Poor performance after optimization

  • Ensure examples are diverse and representative
  • Check that examples have correct labels/annotations
  • Try different val_frac values (0.2-0.3 range)
  • Increase num_trials for more thorough search

Learning More About Optimization

sieves optimization is built on DSPy's MIPROv2 optimizer. For in-depth guidance on optimization techniques, training data quality, and interpreting results, we recommend exploring these external resources:

Understanding MIPROv2

Best Practices & Advanced Topics

  • 📊 Training Data Quality - What makes good training data for optimization (see DSPy documentation)
  • 🔍 Interpreting Results - Understanding optimizer outputs and evaluating improvements (covered in DSPy guides)
  • ⚙️ Hyperparameter Tuning - Adjusting num_trials, num_candidates, and other optimizer settings for better results
  • 🎯 Evaluation Metrics - Choosing the right metrics for your task (see Evaluation Metrics section above)

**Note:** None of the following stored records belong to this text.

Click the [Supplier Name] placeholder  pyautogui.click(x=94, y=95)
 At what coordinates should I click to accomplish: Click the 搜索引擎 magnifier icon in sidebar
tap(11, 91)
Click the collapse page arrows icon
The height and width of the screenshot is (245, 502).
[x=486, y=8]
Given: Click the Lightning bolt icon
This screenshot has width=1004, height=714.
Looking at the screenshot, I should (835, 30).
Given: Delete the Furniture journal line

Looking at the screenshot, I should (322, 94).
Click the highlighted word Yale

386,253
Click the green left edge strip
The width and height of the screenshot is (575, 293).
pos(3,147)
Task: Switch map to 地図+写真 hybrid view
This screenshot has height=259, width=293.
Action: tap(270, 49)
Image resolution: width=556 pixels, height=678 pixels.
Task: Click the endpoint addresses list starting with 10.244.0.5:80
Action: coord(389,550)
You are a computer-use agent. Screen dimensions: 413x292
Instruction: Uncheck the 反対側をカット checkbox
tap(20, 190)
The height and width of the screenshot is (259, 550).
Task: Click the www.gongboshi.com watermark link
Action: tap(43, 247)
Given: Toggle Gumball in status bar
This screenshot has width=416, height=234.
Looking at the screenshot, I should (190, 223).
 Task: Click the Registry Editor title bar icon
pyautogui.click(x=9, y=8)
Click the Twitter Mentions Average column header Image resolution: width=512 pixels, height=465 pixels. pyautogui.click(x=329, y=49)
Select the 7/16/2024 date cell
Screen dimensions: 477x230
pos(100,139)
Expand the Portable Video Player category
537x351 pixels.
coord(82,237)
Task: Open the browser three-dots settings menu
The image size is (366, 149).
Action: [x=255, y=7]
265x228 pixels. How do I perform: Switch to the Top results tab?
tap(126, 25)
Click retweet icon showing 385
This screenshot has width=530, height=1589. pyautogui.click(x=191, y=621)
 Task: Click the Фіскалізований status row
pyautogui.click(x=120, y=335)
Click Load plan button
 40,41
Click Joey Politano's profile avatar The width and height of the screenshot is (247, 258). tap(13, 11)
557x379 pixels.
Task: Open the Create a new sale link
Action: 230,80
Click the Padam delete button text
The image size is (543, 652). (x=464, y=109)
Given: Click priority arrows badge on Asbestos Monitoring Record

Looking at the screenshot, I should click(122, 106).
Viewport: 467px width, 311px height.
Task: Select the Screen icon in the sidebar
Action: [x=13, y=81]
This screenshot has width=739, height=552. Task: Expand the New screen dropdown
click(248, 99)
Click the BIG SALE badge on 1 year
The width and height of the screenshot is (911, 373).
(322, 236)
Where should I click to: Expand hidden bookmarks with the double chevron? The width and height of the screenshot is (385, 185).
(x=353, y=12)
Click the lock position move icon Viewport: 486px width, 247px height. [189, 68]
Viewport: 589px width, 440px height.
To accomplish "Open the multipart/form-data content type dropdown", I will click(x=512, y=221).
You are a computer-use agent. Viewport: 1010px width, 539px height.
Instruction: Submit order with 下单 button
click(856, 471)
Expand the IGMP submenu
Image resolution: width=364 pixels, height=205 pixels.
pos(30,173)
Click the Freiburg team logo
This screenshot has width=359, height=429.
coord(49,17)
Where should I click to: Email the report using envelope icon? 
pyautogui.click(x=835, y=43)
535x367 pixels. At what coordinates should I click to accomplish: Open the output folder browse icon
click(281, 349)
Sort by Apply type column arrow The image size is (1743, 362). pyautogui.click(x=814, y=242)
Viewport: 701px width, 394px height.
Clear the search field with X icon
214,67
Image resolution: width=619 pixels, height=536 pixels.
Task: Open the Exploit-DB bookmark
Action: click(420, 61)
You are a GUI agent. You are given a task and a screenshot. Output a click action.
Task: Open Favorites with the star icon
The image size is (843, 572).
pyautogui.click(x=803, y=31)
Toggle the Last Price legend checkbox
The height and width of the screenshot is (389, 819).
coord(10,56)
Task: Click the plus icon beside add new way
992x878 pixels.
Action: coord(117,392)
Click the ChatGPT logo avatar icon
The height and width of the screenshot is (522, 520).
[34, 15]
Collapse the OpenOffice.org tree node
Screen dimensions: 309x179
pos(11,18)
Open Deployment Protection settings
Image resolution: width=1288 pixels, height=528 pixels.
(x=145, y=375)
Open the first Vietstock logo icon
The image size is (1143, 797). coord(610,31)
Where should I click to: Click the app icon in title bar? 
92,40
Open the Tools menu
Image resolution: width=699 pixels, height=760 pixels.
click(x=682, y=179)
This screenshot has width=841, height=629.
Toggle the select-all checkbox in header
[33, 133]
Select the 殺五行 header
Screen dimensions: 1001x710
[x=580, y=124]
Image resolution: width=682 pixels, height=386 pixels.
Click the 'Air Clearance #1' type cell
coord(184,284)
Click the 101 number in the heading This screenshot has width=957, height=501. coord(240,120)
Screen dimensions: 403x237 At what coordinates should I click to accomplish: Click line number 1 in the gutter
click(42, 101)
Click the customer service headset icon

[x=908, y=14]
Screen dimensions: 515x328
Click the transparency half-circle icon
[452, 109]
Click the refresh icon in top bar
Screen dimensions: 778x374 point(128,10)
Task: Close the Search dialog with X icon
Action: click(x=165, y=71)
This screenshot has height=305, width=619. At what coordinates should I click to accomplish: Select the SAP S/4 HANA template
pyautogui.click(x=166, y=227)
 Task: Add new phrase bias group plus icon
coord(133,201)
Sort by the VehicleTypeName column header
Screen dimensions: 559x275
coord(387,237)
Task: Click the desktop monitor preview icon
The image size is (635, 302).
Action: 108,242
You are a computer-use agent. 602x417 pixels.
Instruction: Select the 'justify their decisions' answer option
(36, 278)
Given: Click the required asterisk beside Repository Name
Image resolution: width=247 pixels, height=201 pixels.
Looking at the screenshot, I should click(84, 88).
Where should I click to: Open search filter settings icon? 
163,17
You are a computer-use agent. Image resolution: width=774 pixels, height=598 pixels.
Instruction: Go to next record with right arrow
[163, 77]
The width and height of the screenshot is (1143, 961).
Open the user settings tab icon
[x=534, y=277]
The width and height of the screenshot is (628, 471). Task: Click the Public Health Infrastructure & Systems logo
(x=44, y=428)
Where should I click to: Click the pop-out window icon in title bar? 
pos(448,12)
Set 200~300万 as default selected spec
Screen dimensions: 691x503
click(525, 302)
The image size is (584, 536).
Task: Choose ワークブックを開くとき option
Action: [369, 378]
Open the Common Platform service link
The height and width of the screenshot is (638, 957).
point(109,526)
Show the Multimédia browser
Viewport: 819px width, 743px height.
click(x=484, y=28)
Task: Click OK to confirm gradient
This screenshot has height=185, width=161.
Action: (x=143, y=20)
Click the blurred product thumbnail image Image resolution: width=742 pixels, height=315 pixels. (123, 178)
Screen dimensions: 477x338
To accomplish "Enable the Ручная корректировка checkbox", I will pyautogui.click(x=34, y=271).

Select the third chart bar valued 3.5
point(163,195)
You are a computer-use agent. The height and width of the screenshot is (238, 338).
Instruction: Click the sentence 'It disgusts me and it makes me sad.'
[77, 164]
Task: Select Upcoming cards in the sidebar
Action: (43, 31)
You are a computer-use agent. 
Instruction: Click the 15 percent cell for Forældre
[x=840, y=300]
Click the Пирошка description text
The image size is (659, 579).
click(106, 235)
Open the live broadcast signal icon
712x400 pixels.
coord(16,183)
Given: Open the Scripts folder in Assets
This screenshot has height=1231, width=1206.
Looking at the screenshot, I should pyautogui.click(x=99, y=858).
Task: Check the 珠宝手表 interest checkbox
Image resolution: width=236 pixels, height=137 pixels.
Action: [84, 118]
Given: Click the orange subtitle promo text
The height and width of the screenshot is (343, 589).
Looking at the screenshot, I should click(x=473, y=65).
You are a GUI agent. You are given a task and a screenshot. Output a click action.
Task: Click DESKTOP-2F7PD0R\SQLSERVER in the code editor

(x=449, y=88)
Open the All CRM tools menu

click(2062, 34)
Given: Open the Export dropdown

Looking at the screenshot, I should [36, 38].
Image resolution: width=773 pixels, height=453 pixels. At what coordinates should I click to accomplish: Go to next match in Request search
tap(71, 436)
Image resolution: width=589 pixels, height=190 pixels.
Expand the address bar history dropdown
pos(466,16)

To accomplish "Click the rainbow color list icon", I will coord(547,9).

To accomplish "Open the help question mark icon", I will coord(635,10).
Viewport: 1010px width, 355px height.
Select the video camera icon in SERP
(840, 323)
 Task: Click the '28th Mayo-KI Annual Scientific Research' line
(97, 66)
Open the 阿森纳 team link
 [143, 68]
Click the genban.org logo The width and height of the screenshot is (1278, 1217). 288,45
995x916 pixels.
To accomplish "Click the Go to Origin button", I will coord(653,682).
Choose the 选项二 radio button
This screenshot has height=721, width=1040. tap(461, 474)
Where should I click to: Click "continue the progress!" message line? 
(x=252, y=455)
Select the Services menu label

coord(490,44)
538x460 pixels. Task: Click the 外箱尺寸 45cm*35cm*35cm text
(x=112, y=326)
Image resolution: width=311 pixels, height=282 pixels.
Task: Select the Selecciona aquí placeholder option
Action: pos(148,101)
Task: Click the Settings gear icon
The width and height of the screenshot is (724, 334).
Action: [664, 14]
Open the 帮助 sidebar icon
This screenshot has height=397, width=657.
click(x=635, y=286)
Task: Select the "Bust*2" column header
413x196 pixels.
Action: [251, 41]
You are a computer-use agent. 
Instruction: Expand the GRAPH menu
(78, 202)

sieves-Specific Integration

The main differences when using optimization in sieves:

  • Simplified API: Use task.optimize(optimizer) instead of calling DSPy optimizers directly
  • Automatic integration: Optimized prompts and few-shot examples are automatically integrated into the task
  • Task compatibility: Works with all PredictiveTask subclasses (Classification, NER, InformationExtraction, etc.)
  • Full parameter access: All DSPy optimizer parameters are available via the Optimizer class constructor

For questions specific to sieves optimization integration, see the Troubleshooting section above or consult the task-specific documentation for evaluation metrics.